# Fees



## Relyat (Sep 29, 2013)

I need to change my address on the foreigners register.
I have the EX18 and appointment but can someone confirm whether there is a fee to do this (I can't imagine that there isn't) and provide a link to a table of "tasas" please?

Thanks


----------



## Lynn R (Feb 21, 2014)

Relyat said:


> I need to change my address on the foreigners register.
> I have the EX18 and appointment but can someone confirm whether there is a fee to do this (I can't imagine that there isn't) and provide a link to a table of "tasas" please?
> 
> Thanks


Yes, it will be the same fee as if registering as a foreign resident. When we changed our address last year it was €10.70 but I don't know if it has gone up since then. If you need to change anything else (eg my husband needed to change his passport details after getting a new one), do it at the same time as it will be covered by the same fee.


----------



## snikpoh (Nov 19, 2007)

Relyat said:


> I need to change my address on the foreigners register.
> I have the EX18 and appointment but can someone confirm whether there is a fee to do this (I can't imagine that there isn't) and provide a link to a table of "tasas" please?
> 
> Thanks


Remember, you should NOT have to prove income/savings nor prove health care again.
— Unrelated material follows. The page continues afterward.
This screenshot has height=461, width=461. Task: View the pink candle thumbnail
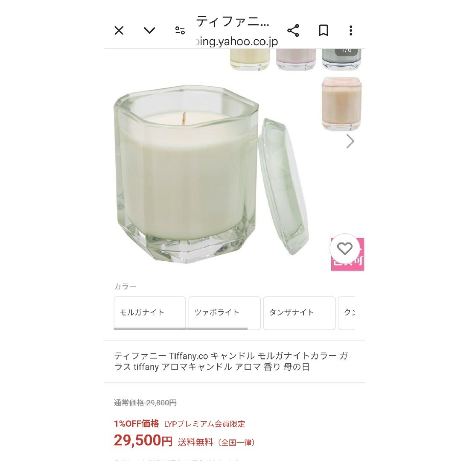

Some offices though seem to be unaware of this and may ask for all this proof again.


----------



## Relyat (Sep 29, 2013)

Thanks both. Look forward to another little adventure!


----------



## Lynn R (Feb 21, 2014)

According to this website, the current fee is €10.82, so it hasn't gone up too much.

https://www.parainmigrantes.info/tasas-extranjeria-486/

"5. Certificado de registro de residente comunitario o Tarjeta de residencia de familiar de un ciudadano de la Unión: 10,82 €."

As I said before, they charge the same to make any changes as they do to register you in the first place.


----------



## Pesky Wesky (May 10, 2009)

Lynn R said:


> Yes, it will be the same fee as if registering as a foreign resident. When we changed our address last year it was €10.70 but I don't know if it has gone up since then. If you need to change anything else (eg my husband needed to change his passport details after getting a new one), do it at the same time as it will be covered by the same fee.


Panic, major panic!!!
I got a new passport about 3 years ago. Never occurred to me that I would have to change anything on my certificate!
Panic over... My passport number does not figure on my certificate, only my NIE. So before you panic like me, make sure you need to.
I have to say I didn't realise the number changed at renewal. I thought it stayed the same like Spanish passports and DNI so I flew for a couple of years using my old number on easyjet' s website and nothing ever happened


----------



## Lynn R (Feb 21, 2014)

Pesky Wesky said:


> Panic, major panic!!!
> I got a new passport about 3 years ago. Never occurred to me that I would have to change anything on my certificate!
> Panic over... My passport number does not figure on my certificate, only my NIE. So before you panic like me, make sure you need to.
> I have to say I didn't realise the number changed at renewal. I thought it stayed the same like Spanish passports and DNI so I flew for a couple of years using my old number on easyjet' s website and nothing ever happened


Our passport numbers don't figure on our certificates either, just our NIEs. But everyone registering does need to provide a copy of their passport - and there is a box to tick on the EX18 form for a change of passport, so it seemed obvious to me that should the passport details, especially the number (as UK passports do whenever they are renewed) change, then we should update it. If we ever had any dealings with the police and were asked to produce our passports as ID, they'd be checked against the details on record and there might be complications if they didn't match. On occasion I have seen Policia Nacional officers, having stopped someone in the street, holding their passport and radioing in to check the details including the passport number.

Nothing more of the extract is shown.